I am not in any way against file naming conventions, i am against enforcement of...

nessus42 · on March 12, 2012

If somebody creates files with carriage return in source tree because kernel doesn't stop him, problem is social, not technological.

Your position boggles and dismays me. I have seen so many heinous bugs that appear only intermittently, and are nigh impossible to track down, due to this kind of issue. The problem absolutely positively is not social. It is technical. The only social thing about it is that people persist on taking the wrong side on this issue.
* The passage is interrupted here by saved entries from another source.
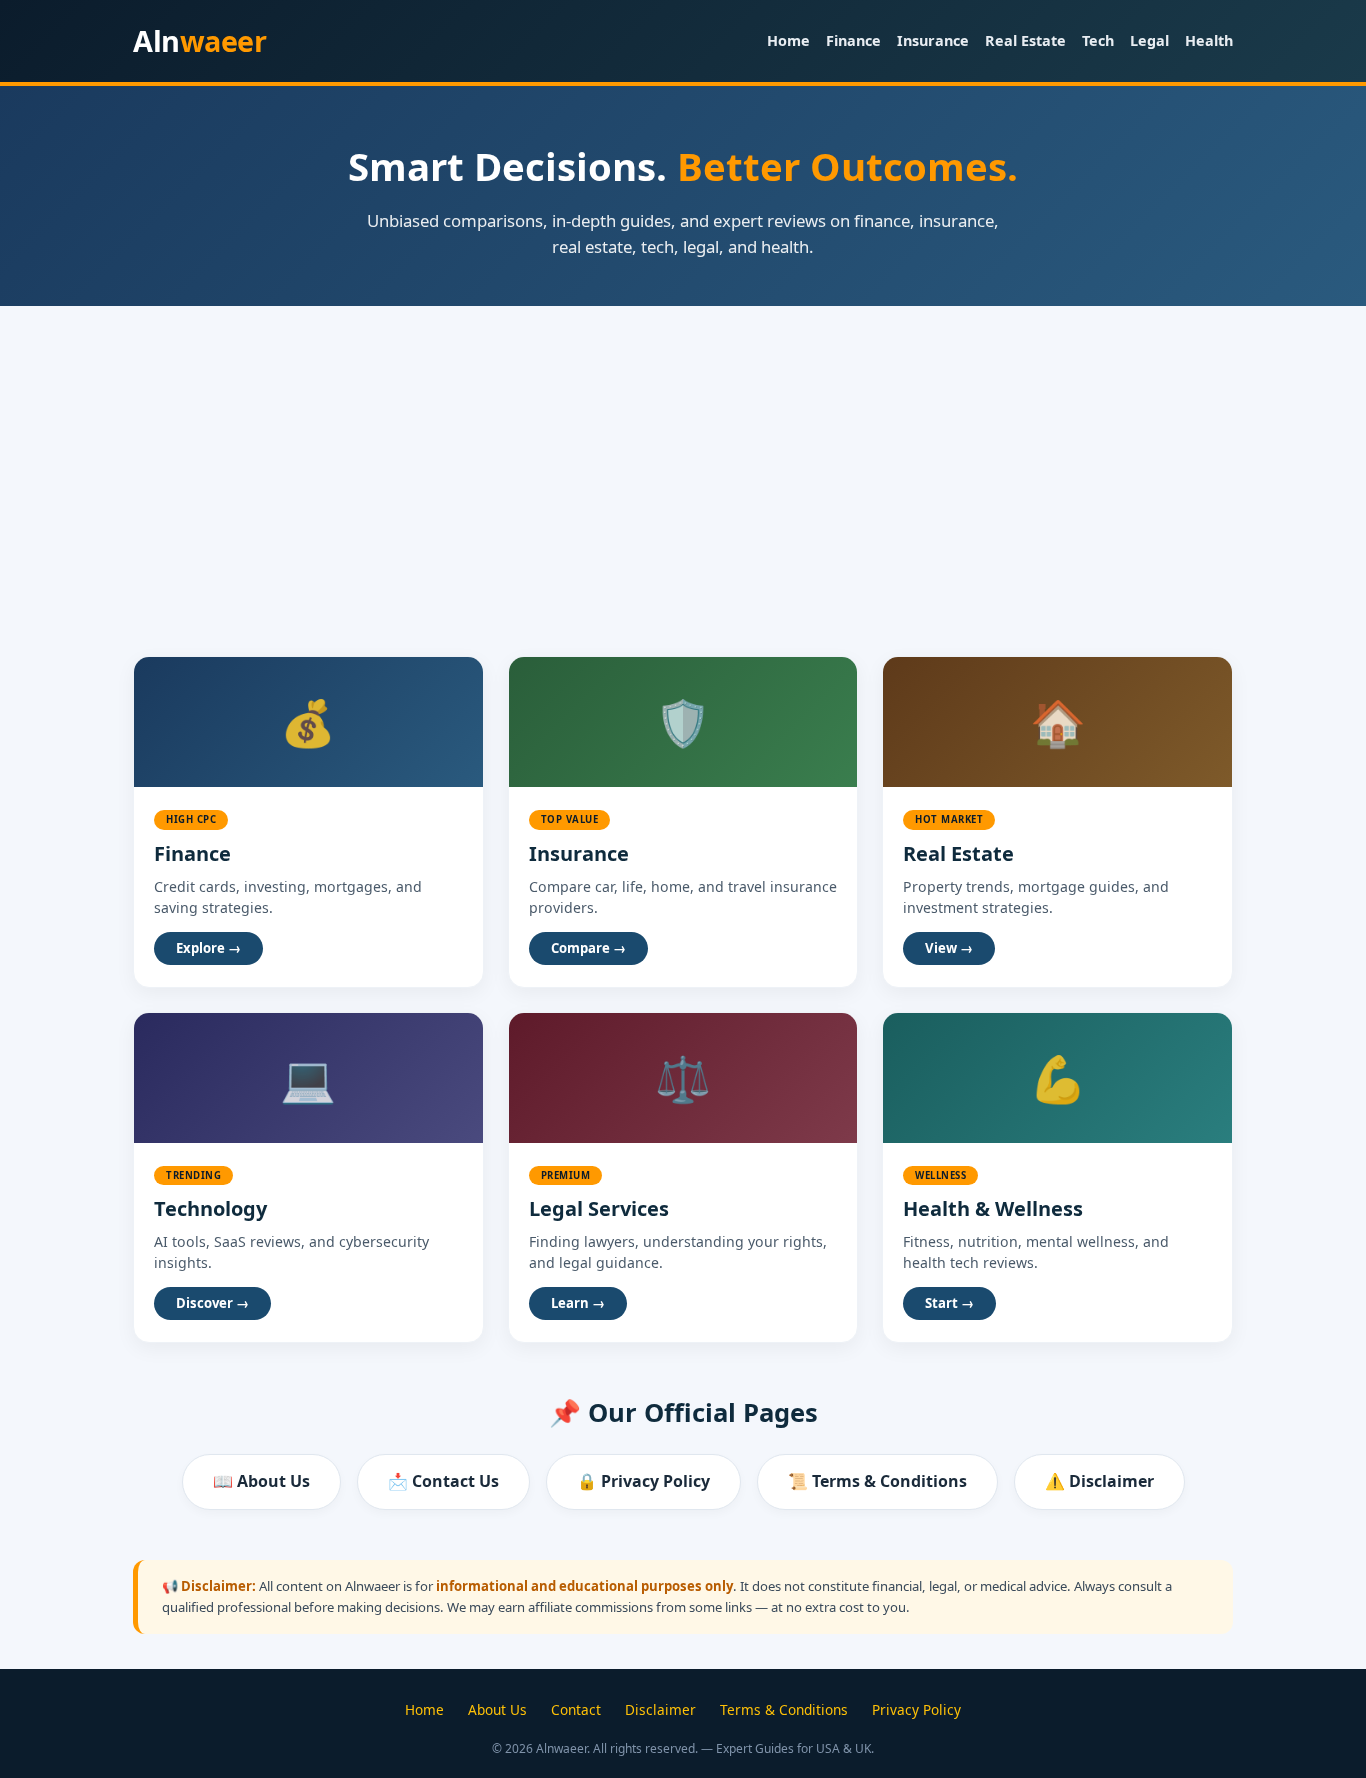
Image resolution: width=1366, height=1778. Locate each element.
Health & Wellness (993, 1208)
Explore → (208, 948)
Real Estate (1025, 40)
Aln (199, 40)
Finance (853, 40)
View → (949, 948)
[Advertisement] (683, 456)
As to having different rules for filenames in different places, that is just nuts. Programs should not be fragile, and shouldn't have subtle edge cases. Having software work that way has all sorts of downsides and hidden costs. E.g., people need to remember a lot more. More documentation is needed. Things go wrong when they didn't have to. All of this costs time and money and helps to sap enthusiasm as people track down chimeras they shouldn't have had to.

Furthermore, one of the prime use cases for scripting is by system administrators, and such scripts need to handle all files. The stories of sysadmin scripts that have run afoul of files with strange filenames is legendary.
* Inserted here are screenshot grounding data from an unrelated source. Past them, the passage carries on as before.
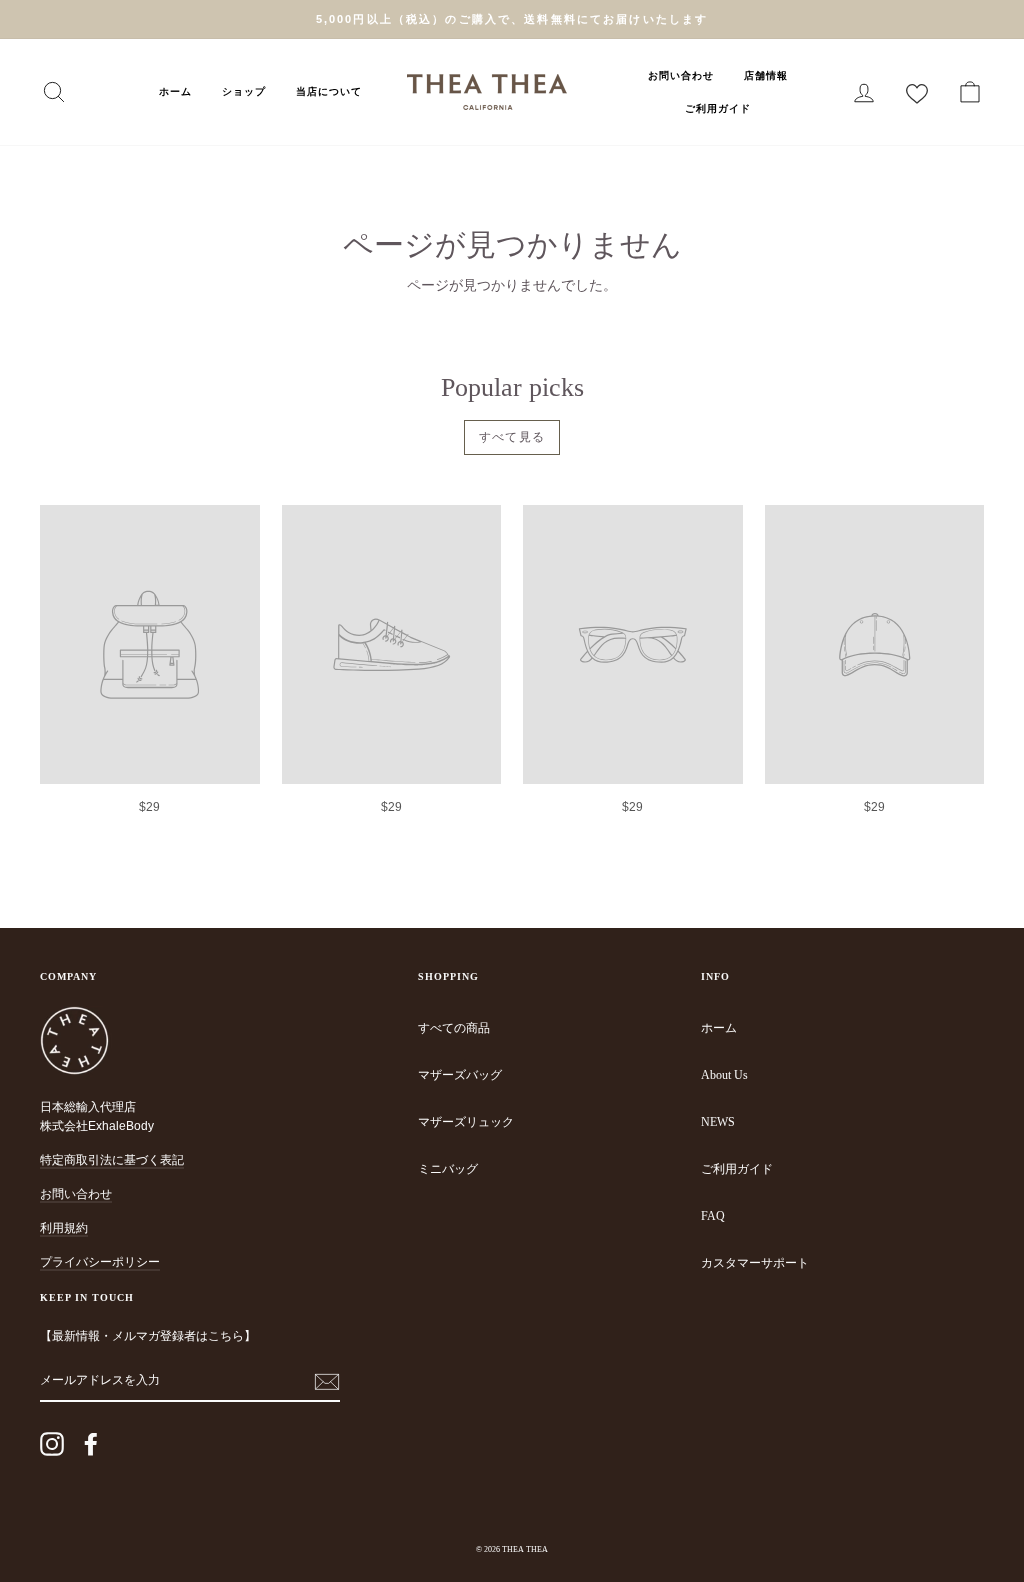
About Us (724, 1075)
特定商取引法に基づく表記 (112, 1160)
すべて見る (512, 437)
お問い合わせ (681, 75)
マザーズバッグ (460, 1075)
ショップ (244, 91)
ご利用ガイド (718, 108)
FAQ (713, 1216)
Regarding your example with "process $FOO": that's completely a red herring. You might as well assert, "We can't solve everything, so we should solve nothing." In this particular case, we were talking about the problems caused by filenames that are hard to deal with in a scripting environment, not about programs directed by user input. The first problem is easily solvable once and for all, while the second problem is less so and will always require care. Just because some things require great care does not mean that we should make all things require great care.
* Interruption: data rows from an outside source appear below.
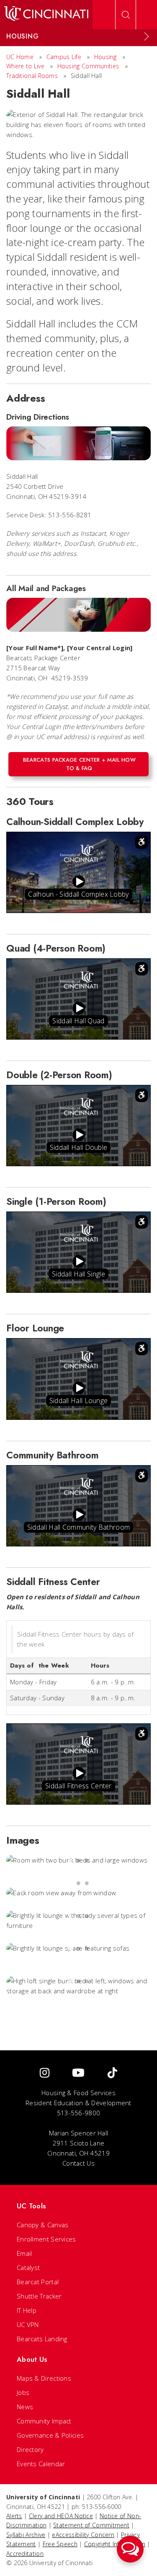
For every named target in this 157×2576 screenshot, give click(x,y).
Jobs (23, 2392)
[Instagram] (44, 2073)
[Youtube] (78, 2073)
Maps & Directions (44, 2378)
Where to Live (25, 66)
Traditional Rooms (32, 76)
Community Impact (44, 2421)
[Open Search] (125, 14)
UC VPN (28, 2324)
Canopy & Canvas (43, 2225)
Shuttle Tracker (39, 2296)
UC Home (19, 57)
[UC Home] (46, 14)
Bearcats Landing (42, 2339)
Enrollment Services (46, 2239)
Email (24, 2253)
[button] (130, 2549)
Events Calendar (41, 2463)
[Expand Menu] (146, 36)
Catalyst (28, 2267)
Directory (30, 2449)
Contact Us (78, 2163)
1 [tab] (70, 1860)
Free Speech (60, 2544)
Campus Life (63, 57)
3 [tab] (87, 1860)
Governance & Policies (50, 2435)
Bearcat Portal (38, 2282)
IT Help (26, 2310)
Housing (105, 57)
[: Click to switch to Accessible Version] (141, 842)
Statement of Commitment (91, 2525)
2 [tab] (79, 1860)
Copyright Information (114, 2544)
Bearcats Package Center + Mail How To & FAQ (79, 764)
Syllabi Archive (26, 2535)
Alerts (14, 2516)
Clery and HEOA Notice (61, 2516)
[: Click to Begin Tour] (78, 881)
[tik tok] (112, 2073)
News (25, 2406)
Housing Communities (88, 66)
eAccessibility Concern (83, 2535)
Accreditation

I just can't fathom that there are still people who actually argue for a world that fosters subtle bugs and lack of robustness. It is downright wrong, and it may someday be our undoing. Quite literally.

jarman · on March 13, 2012

Spaces (parenthesis, semicolons, bangs etc) in file names are not subtle edge cases if you consider system as tool for reaching user's goals. Programs have to process file names with spaces not because kernel aesthetics, but because users want and need files with normal, readable names.

Actually, I would happily agree to ban \n as edge case - it's useless for end user and a readable file names separator is needed for scripts (like \0, which is forbidden because it is useless for users and extremely inconvenient to work with in C).

nessus42 · on March 13, 2012

What if users want rich text in their filenames? Why shouldn't they have the ability to do that? And certainly they want slashes in their filenames! But Unix doesn't give them that either. Horrors!

What people want most of all is reliable, robust software. Features that don't work right are worse than no feature at all. What you fail to consider is that every feature has a cost. In this case, the cost was WAY too high. If this cost is to be paid, then it should have been paid in a lower-cost manner.

Contra to what you say, I'm perfectly sure that users would have dealt file with having more limited filenames. In fact that did quite fine with 8.3 filenames for many years. I must concur, however, that those were more limiting than humans should be forced to adapt to.

This being said, I have nothing against giving people the ability to have all of these things in the display name for a file, if it is deemed that the extra flexibility is worth the trouble. This extra flexibility just shouldn't be in the unique identifier for a file. There are perfectly good ways to provide this capability in a manner that has far fewer costs.

Alternatively, I'm not opposed to adopting the attitude of the kernel hackers and shifting the burden onto the shells to generate such meta-character-free identifies from richer display names, but if that was the way it was to be, it would then have been essential that a standard library for generating such unique identifiers from display names have been created, and that the shells uniformly use this library.

jarman · on March 14, 2012

There are perfectly good ways to provide this capability in a manner that has far fewer costs.

Not really. It's either some specialized tools (throwing away all environment uniformity benefits) or another layer of indirection (display name->real name->inode), with it's share of bugs (and having two close, often equal, but different identifiers won't make programming any less error prone).

shells to generate such meta-character-free identifies from richer display names

You still need to pass rich display names to shell, so old problems are still there, and, on top of that, consistent mapping of display names to real ones is required.

In this case, the cost was WAY too high

-- "$FOO" instead of $FOO, and ls -1 instead of ls? (Not accounting for \n here, because in that case i agree on it's abysmal benefit/cost ratio and banning)

nessus42 · on March 20, 2012

-- "$FOO" instead of $FOO, and ls -1 instead of ls?

There's significantly more to it than that, so either you prove my point, or you are being disingenuous.